A cool cast excellently does a good job in this horror flick. Jason Patrick has the required attitude and cool factor to play Michael, who soon becomes a victim of the vampires. Corey Haim hits the right notes of youthful enthusiasm and brotherly concern as Sam fights to stop his brother becoming a full-on vampire. Kiefer Sutherland is one of the best things in the film. His performance as leader of the vampire pack David, is unnerving yet darkly charismatic. David is a character who embodies darkness from every angle but who you can’t help but feel intrigued by. A lot of this comes down to Sutherland’s good work that makes creatures of the night seem very cool. The duo of Corey Feldman and Jamison Newlander as The Frog Brothers is inspired. These characters are geeky and amusing in their pursuit of vampires, you just have to here some of the one-liners between the two. It’s impossible not to have fun when these two are on screen doing their thing.

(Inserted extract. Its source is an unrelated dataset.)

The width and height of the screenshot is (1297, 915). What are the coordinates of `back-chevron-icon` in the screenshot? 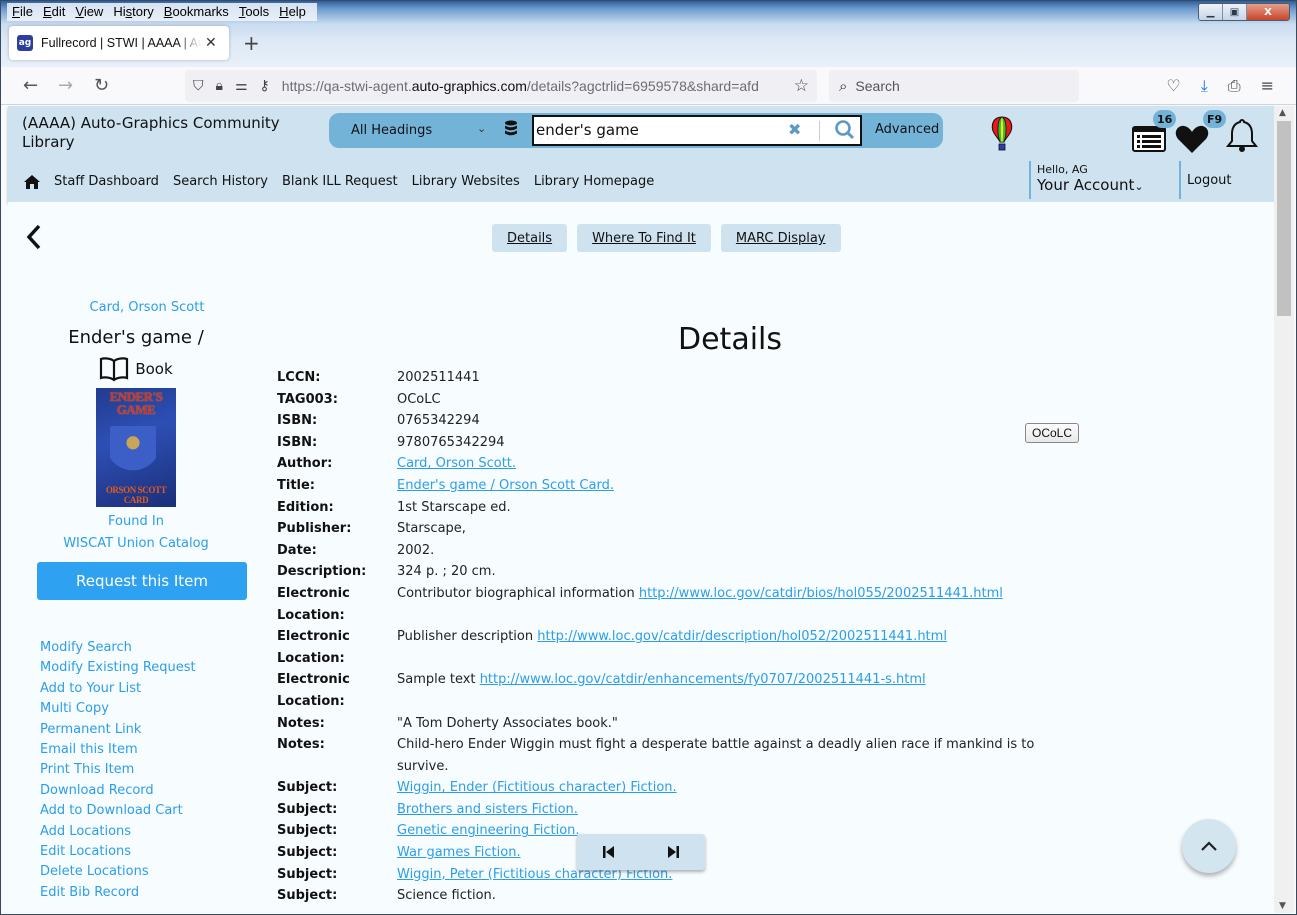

Displaying a sensuality that is tempered by a deep-seated terror, Jami Gertz makes an impression as the beautiful half-vampire Star who is tired of the life she leads. Showing maternal anxiety and warmth is Dianne Wiest in the part of the boy’s mother, who doesn’t really know the kind of town she has moved them all into. Edward Herrmann excellently takes the role of the seemingly ordinary Max, who becomes interested in Lucy yet comes under suspicion from Sam and the Frog Brothers. And finally there is Barnard Hughes as the unusual but lovable Grandpa.
A gloriously enjoyable marriage of horror and dark comedy, The Lost Boys is deservedly a cult movie and it’s not at all difficult to decipher why.